The Loved One (film)

Sir Ambrose Abercrombie, a prominent English expatriate, convinces Dennis to spend most of the money from his uncle's estate on an extravagant burial at Whispering Glades cemetery and mortuary.

Aimee's idol is the seemingly solemn and pious owner of Whispering Glades, Reverend Wilbur Glenworthy, unaware that, in private, he is a calculating businessman who regards the cemetery as just a business venture.

She invites him to her house, which was condemned before being completed due to the risk of landslides, but he cuts his visit short, alarmed by some ominous tremblings and Aimee's lack of concern for her safety.

Reverend Glenworthy, seeing little profit in Whispering Glades once all of the plots are filled, decides to convert it into a retirement community, but cannot proceed without a plan for dealing with the interred bodies.

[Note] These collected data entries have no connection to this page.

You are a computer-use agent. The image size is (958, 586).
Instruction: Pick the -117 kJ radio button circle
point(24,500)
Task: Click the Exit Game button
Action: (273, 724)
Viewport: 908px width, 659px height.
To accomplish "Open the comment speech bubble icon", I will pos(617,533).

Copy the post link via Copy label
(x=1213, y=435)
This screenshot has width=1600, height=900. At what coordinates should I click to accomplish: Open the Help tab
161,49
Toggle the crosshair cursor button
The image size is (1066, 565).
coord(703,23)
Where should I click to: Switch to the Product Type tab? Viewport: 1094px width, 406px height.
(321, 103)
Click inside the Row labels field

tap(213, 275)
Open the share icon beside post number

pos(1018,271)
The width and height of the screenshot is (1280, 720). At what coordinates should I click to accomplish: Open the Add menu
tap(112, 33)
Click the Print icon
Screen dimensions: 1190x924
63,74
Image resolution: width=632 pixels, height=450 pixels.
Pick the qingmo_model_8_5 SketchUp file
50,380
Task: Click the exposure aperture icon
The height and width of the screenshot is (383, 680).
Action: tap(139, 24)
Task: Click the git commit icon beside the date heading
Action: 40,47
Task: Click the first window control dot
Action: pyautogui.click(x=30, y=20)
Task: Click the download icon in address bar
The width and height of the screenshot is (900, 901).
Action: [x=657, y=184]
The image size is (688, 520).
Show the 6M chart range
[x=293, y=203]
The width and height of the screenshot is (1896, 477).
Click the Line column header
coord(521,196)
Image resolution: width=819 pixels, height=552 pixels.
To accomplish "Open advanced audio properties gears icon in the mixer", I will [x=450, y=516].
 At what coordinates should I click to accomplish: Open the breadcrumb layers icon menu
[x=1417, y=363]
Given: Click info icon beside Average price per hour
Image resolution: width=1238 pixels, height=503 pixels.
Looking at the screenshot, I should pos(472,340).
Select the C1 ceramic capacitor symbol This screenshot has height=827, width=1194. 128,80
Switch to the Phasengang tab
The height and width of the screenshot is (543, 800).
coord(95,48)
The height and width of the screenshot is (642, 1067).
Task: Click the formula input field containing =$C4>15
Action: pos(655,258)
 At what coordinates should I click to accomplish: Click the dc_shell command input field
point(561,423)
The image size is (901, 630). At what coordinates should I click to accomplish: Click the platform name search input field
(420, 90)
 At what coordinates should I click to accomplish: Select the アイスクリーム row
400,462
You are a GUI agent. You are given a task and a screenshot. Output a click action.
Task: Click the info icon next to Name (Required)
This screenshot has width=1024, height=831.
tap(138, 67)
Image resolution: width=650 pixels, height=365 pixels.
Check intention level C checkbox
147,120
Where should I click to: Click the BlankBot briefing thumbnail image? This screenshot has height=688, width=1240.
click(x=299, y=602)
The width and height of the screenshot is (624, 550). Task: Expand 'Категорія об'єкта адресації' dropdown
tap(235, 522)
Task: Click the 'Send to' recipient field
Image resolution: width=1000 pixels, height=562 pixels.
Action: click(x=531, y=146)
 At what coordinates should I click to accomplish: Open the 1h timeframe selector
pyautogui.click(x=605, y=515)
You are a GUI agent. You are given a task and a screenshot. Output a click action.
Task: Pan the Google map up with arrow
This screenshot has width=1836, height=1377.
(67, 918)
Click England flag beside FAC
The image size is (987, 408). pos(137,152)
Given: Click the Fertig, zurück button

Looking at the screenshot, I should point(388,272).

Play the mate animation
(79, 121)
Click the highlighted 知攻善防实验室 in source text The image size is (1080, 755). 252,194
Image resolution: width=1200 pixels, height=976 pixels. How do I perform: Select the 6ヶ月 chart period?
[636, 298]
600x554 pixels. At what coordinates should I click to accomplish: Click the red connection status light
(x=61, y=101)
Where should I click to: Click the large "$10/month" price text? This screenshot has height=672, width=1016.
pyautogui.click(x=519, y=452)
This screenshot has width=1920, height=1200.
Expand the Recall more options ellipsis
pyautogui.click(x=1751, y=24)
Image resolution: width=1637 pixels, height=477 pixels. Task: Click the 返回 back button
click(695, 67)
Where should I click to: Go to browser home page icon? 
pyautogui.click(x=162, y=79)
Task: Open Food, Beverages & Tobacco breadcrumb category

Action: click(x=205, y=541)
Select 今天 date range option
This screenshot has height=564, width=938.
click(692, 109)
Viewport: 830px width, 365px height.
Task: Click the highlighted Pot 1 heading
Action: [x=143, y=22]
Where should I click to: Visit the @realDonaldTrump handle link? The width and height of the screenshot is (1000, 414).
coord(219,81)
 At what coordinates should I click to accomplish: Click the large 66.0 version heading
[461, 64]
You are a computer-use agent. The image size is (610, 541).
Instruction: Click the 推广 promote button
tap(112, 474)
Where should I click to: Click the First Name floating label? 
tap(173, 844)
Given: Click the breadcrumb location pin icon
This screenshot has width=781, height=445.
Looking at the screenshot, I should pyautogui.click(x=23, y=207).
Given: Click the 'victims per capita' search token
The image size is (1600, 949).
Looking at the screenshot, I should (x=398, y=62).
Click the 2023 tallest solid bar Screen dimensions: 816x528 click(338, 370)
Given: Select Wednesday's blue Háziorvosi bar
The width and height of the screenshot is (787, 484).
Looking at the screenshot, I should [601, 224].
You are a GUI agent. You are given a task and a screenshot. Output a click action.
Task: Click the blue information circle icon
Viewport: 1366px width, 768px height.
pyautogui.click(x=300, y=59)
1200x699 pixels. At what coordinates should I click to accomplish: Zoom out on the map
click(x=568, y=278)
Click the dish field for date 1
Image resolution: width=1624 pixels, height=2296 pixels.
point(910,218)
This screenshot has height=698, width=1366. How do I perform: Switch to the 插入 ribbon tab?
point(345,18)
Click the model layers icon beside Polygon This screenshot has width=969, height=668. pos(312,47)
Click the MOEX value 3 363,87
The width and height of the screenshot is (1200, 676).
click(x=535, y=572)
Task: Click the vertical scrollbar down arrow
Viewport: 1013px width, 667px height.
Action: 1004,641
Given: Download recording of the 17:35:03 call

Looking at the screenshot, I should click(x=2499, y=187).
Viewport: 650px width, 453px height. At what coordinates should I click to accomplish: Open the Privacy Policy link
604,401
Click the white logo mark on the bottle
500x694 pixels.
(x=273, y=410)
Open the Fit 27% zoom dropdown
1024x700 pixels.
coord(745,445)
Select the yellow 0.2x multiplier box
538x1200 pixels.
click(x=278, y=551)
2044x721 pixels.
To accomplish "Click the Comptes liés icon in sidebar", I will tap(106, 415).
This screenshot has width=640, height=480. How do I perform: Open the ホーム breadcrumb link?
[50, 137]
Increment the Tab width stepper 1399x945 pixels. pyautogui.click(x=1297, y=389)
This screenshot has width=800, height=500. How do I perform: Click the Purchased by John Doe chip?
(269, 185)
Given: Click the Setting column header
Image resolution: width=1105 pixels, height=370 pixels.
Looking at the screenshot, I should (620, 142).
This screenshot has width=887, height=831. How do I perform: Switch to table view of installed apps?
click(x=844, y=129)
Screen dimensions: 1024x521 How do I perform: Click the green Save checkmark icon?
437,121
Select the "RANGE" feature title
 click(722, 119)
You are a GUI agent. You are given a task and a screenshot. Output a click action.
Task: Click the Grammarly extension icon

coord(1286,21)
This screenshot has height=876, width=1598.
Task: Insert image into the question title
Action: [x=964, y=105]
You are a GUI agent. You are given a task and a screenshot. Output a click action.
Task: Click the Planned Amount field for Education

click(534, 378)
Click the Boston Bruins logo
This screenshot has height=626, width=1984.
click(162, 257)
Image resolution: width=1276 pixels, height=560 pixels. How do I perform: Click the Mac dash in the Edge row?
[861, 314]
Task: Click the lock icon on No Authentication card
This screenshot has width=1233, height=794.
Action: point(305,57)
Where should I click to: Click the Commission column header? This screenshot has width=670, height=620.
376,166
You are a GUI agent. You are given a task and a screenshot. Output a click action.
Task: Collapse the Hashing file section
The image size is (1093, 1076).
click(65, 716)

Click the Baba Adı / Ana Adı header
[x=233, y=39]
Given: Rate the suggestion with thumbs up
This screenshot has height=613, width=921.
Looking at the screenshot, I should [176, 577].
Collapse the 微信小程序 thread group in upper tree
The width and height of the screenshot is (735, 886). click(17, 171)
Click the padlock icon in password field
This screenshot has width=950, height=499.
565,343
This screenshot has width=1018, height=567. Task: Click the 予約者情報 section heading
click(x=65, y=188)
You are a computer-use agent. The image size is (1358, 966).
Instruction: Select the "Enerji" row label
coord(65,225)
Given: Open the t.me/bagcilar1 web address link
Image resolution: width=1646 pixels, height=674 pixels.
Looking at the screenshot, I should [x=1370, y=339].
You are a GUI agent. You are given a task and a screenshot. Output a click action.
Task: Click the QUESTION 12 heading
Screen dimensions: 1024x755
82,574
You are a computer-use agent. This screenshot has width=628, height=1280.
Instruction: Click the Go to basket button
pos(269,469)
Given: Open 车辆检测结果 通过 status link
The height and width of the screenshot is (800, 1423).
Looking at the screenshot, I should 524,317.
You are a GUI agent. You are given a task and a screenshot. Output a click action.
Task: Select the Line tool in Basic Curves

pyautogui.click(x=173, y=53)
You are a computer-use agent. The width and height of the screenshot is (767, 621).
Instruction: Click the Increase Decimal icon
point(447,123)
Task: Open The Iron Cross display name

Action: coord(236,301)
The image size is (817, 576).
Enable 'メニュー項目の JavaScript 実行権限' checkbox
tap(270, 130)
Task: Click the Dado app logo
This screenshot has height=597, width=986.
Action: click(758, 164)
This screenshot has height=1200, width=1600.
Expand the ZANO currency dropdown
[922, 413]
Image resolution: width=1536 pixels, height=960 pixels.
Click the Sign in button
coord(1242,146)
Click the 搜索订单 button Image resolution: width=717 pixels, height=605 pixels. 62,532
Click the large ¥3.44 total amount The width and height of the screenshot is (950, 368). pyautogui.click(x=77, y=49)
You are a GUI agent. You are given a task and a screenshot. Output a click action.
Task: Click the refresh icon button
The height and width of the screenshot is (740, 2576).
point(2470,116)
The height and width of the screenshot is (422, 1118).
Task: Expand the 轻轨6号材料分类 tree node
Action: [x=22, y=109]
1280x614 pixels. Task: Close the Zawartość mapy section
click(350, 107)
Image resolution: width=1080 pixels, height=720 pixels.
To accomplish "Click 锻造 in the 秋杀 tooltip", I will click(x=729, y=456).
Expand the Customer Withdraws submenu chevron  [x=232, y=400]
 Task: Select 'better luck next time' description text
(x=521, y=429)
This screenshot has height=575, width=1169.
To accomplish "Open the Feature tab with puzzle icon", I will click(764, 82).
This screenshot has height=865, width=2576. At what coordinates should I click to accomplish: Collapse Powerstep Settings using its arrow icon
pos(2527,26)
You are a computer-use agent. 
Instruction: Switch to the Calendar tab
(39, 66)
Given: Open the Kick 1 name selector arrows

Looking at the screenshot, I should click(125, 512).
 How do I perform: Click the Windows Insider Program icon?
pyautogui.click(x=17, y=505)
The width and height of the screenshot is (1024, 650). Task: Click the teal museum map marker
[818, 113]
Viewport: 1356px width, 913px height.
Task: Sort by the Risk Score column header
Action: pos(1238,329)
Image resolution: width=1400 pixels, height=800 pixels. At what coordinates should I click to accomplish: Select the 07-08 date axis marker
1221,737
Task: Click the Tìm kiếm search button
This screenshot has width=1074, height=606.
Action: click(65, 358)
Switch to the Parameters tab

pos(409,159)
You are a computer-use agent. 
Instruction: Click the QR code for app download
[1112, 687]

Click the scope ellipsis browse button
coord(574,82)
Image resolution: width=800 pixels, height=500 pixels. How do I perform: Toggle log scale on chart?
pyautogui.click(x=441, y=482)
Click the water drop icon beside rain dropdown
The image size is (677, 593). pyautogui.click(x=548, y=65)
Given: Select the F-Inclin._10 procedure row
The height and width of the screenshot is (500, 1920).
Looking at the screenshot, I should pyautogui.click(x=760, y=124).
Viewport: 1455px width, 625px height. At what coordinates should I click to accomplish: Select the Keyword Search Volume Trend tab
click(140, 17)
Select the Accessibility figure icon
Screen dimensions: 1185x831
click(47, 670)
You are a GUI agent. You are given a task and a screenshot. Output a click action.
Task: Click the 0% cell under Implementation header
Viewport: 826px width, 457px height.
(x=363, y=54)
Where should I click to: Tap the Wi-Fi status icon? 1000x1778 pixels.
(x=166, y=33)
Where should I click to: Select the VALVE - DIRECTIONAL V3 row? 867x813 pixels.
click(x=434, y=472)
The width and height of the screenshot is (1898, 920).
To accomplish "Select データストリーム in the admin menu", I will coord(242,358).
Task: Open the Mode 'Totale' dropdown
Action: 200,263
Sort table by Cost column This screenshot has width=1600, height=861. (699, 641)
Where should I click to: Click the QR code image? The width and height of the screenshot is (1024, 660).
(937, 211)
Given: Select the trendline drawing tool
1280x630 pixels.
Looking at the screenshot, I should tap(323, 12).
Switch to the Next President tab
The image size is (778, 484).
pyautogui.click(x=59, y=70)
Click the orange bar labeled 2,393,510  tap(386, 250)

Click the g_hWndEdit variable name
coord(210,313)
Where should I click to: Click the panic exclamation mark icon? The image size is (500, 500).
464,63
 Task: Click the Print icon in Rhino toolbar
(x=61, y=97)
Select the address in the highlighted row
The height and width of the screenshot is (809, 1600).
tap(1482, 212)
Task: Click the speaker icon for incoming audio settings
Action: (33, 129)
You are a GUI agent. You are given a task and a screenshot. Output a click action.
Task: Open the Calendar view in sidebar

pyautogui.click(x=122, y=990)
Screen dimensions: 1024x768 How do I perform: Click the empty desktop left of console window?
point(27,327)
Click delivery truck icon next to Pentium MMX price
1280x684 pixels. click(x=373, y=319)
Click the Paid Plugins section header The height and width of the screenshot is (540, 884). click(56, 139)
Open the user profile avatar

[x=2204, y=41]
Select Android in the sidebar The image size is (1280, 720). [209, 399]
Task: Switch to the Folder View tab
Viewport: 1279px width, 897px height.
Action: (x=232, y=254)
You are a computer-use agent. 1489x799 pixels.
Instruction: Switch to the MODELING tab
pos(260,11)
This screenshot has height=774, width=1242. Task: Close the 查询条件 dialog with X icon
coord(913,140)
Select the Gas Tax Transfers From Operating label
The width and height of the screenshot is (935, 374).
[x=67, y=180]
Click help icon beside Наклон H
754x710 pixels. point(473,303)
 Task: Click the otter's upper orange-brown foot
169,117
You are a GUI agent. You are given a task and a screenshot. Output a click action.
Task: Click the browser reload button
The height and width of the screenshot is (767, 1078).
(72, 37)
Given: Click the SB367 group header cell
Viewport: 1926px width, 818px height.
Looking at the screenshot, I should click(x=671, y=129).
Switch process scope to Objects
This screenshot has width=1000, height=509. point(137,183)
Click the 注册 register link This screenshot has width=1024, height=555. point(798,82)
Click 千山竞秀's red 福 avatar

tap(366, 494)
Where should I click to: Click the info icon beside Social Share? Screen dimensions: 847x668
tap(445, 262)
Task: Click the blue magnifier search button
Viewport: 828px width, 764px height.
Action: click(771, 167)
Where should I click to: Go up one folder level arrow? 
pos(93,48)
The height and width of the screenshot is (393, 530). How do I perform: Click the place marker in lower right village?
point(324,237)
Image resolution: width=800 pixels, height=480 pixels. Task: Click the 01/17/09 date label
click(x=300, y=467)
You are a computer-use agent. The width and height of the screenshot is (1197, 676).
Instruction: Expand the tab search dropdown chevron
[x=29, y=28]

When he learns of Harry's idea of launching bodies into space, he proceeds to obtain surplus rockets by hosting an orgy at Whispering Glades with top Air Force brass as the guests of honor.

In 1947, Evelyn Waugh visited Hollywood when Metro-Goldwyn-Mayer offered him a six-figure sum for the film rights to his novel Brideshead Revisited, despite the fact that none of the studio bosses had read the book.

The project was scrapped after Waugh demanded complete veto rights over the finished film,[5] but, during his stay in Los Angeles, he became fascinated by the American obsession with the funeral industry and was inspired to write a lengthy journal article on Forest Lawn cemetery and its founder, Dr. Hubert Eaton, and then the 1948 novel The Loved One.

[6] In the following years, numerous people attempted unsuccessfully to produce a filmed version of Waugh's novel, including the Spanish surrealist filmmaker Luis Buñuel and the comic writer/director Elaine May.